By the Act of June 21, 1937, P. L. 1982, 17 PS §61, the Supreme Court of Pennsylvania was authorized to promulgate uniform rules to regulate the practice in the lower courts. By virtue of this statute, a procedural rule has the effect of a statute and overrides any authority to the contrary. Acts of assembly inconsistent with the rules are suspended; decisions of any court, including those of the Supreme Court itself, are superseded when they conflict with a procedural rule. For example, the above-cited statutes, Act of April 10, 1929, P. L. 479, Act of June 22, 1931, P. L. 663, Act of May 18, 1933, P. L. 807, and Act of June 25, 1937, P. L. 2118, have been suspended in toto by the rules governing the joinder of additional parties. See generally Pennsylvania Rules of Civil Procedure.

*408Rule 2229(6) reads as follows:

“A plaintiff may join as defendants persons against whom he asserts any right to relief jointly, severally, separately or in the alternative, in respect of or arising out of the same transaction, occurrence, or series of transactions or occurrences if any common question of law or fact affecting the liabilities of all such persons will arise in the action.”

This rule gives plaintiff or plaintiffs the option to join as defendants in one action persons alleged to be jointly, severally, or separately liable, or liable in the alternative to plaintiff or plaintiffs whenever the respective liabilities, arise from a common factual background and common questions of law or fact are involved : Pa. R. C. P. 2229 (6).

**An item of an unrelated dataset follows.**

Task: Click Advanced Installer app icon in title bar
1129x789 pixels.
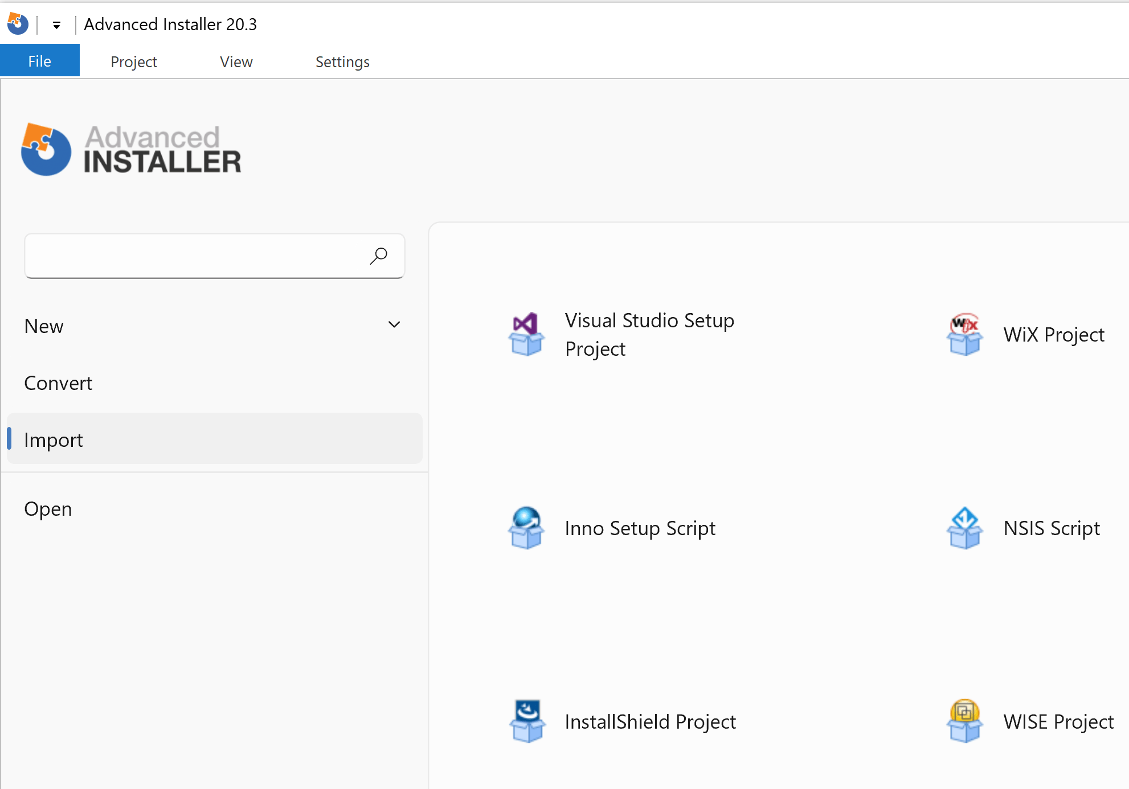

Rule 2229(6) completes the process and permits the joinder of defendants upon terms similar to the joinder of plaintiff’s rule under the Permissive Joinder of Plaintiffs Act of 1937.

Permissive joinder of defendants is also predicated on administrative convenience and not on the form of action or the nature of the cause of action. If the issues between the various parties may be conveniently tried and determined in one action, the joinder is desirable. Issues between various parties arising from a common factual background and involving common questions should ordinarily be determined in one action. Duplication of pleading and proof will be avoided and needless waste of money and time prevented.

The permissive joinder of defendants does not unite the causes of action and they remain independent to the same extent as if separate suits had been brought, but consolidated for trial. (See rule 2231 (a) to (f)).

Order

And now, January 19, 1942, this matter came on for argument upon defendants’ affidavit of defense in the nature of demurrer, whereupon, after due con*409sideration, it is ordered, adjudged, and decreed that the affidavit of defense raising a question of law be overruled, and defendants are directed to file a supplemental affidavit of defense to the averments of fact of the statement within 15 days.